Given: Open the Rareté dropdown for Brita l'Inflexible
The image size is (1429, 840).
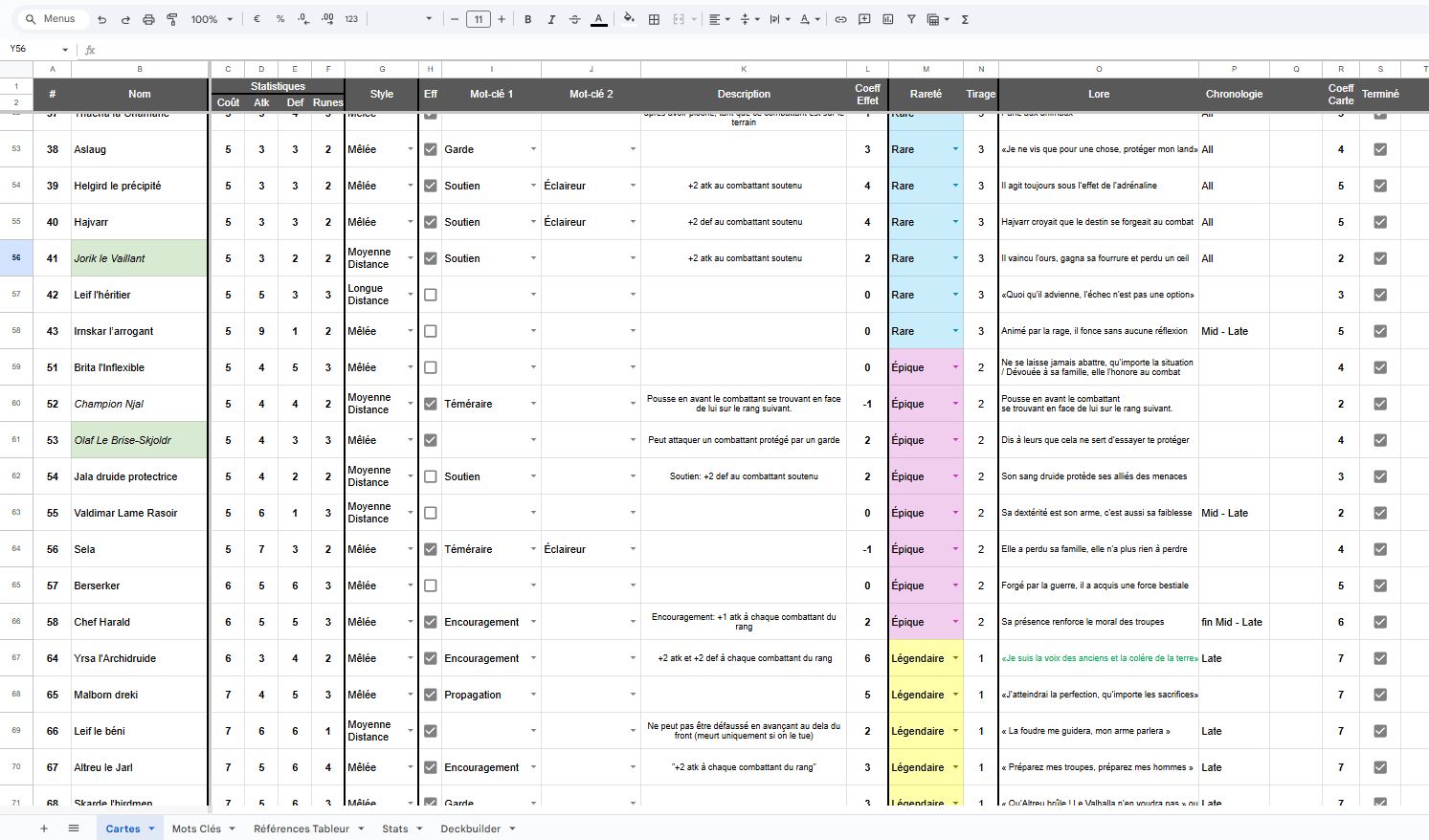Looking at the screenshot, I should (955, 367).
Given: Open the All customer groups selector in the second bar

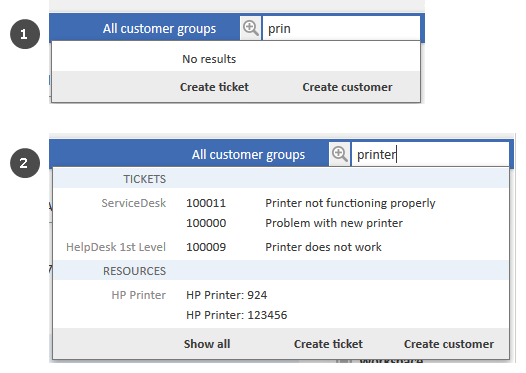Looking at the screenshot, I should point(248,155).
───
Task to carry out — The answer must be the exact lines from the line with "Given: Open the All" to the final line of the data, both ends included, with no pictures.

Answer for this exercise —
Given: Open the All customer groups selector in the second bar

Looking at the screenshot, I should point(248,155).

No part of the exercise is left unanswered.